_Required action:_ Give the records again in full, exactly as they appear.

[[ Extracted records, beginning ]]

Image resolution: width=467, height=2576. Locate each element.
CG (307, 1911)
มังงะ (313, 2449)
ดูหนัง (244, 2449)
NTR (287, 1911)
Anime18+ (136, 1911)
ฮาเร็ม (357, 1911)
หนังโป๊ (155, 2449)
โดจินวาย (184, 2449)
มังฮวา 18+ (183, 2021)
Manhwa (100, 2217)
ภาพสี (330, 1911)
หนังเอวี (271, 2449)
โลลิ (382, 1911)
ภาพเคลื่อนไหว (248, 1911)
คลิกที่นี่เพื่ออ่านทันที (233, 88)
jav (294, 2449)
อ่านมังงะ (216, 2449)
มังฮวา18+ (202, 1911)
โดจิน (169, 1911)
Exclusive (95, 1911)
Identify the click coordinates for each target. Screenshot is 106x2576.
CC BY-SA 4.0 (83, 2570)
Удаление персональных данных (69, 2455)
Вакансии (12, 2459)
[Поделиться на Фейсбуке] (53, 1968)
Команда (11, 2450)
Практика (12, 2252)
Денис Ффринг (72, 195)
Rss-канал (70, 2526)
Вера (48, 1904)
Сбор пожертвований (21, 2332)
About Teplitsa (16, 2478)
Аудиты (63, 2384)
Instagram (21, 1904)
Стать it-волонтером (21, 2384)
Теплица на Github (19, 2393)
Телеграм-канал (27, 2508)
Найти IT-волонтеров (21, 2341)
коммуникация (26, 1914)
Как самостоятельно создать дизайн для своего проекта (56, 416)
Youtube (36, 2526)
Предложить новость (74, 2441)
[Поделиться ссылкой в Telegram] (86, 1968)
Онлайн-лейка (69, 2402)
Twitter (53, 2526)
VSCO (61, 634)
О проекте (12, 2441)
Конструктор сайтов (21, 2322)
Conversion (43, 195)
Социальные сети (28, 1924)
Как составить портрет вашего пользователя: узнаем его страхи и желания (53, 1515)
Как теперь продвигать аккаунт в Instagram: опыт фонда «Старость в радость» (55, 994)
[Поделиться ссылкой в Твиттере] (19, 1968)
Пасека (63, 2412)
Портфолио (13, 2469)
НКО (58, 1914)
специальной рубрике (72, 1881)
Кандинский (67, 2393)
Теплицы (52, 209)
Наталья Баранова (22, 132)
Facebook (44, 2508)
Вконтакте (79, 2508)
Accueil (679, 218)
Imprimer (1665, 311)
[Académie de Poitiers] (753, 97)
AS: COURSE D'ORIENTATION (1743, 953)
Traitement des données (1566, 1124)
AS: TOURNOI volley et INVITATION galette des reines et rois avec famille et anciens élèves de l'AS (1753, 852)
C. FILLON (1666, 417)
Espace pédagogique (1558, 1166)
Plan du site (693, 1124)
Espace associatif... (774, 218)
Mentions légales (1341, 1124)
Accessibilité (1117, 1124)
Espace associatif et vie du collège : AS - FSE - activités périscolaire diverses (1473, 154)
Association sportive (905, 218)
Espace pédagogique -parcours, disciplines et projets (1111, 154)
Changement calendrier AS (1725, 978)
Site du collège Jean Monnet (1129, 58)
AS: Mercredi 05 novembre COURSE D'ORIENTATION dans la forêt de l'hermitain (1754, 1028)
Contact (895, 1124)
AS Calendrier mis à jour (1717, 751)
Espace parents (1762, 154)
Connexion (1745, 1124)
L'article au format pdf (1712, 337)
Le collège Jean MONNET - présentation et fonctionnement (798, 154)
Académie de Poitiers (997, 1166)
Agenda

[[ Extracted records, end ]]

_Exercise answer:_
Image resolution: width=467, height=2576. Locate each element.
CG (307, 1911)
มังงะ (313, 2449)
ดูหนัง (244, 2449)
NTR (287, 1911)
Anime18+ (136, 1911)
ฮาเร็ม (357, 1911)
หนังโป๊ (155, 2449)
โดจินวาย (184, 2449)
มังฮวา 18+ (183, 2021)
Manhwa (100, 2217)
ภาพสี (330, 1911)
หนังเอวี (271, 2449)
โลลิ (382, 1911)
ภาพเคลื่อนไหว (248, 1911)
คลิกที่นี่เพื่ออ่านทันที (233, 88)
jav (294, 2449)
อ่านมังงะ (216, 2449)
มังฮวา18+ (202, 1911)
โดจิน (169, 1911)
Exclusive (95, 1911)
Identify the click coordinates for each target. Screenshot is 106x2576.
CC BY-SA 4.0 (83, 2570)
Удаление персональных данных (69, 2455)
Вакансии (12, 2459)
[Поделиться на Фейсбуке] (53, 1968)
Команда (11, 2450)
Практика (12, 2252)
Денис Ффринг (72, 195)
Rss-канал (70, 2526)
Вера (48, 1904)
Сбор пожертвований (21, 2332)
About Teplitsa (16, 2478)
Аудиты (63, 2384)
Instagram (21, 1904)
Стать it-волонтером (21, 2384)
Теплица на Github (19, 2393)
Телеграм-канал (27, 2508)
Найти IT-волонтеров (21, 2341)
коммуникация (26, 1914)
Как самостоятельно создать дизайн для своего проекта (56, 416)
Youtube (36, 2526)
Предложить новость (74, 2441)
[Поделиться ссылкой в Telegram] (86, 1968)
Онлайн-лейка (69, 2402)
Twitter (53, 2526)
VSCO (61, 634)
О проекте (12, 2441)
Конструктор сайтов (21, 2322)
Conversion (43, 195)
Социальные сети (28, 1924)
Как составить портрет вашего пользователя: узнаем его страхи и желания (53, 1515)
Как теперь продвигать аккаунт в Instagram: опыт фонда «Старость в радость» (55, 994)
[Поделиться ссылкой в Твиттере] (19, 1968)
Пасека (63, 2412)
Портфолио (13, 2469)
НКО (58, 1914)
специальной рубрике (72, 1881)
Кандинский (67, 2393)
Теплицы (52, 209)
Наталья Баранова (22, 132)
Facebook (44, 2508)
Вконтакте (79, 2508)
Accueil (679, 218)
Imprimer (1665, 311)
[Académie de Poitiers] (753, 97)
AS: COURSE D'ORIENTATION (1743, 953)
Traitement des données (1566, 1124)
AS: TOURNOI volley et INVITATION galette des reines et rois avec famille et anciens élèves de l'AS (1753, 852)
C. FILLON (1666, 417)
Espace pédagogique (1558, 1166)
Plan du site (693, 1124)
Espace associatif... (774, 218)
Mentions légales (1341, 1124)
Accessibilité (1117, 1124)
Espace associatif et vie du collège : AS - FSE - activités périscolaire diverses (1473, 154)
Association sportive (905, 218)
Espace pédagogique -parcours, disciplines et projets (1111, 154)
Changement calendrier AS (1725, 978)
Site du collège Jean Monnet (1129, 58)
AS: Mercredi 05 novembre COURSE D'ORIENTATION dans la forêt de l'hermitain (1754, 1028)
Contact (895, 1124)
AS Calendrier mis à jour (1717, 751)
Espace parents (1762, 154)
Connexion (1745, 1124)
L'article au format pdf (1712, 337)
Le collège Jean MONNET - présentation et fonctionnement (798, 154)
Académie de Poitiers (997, 1166)
Agenda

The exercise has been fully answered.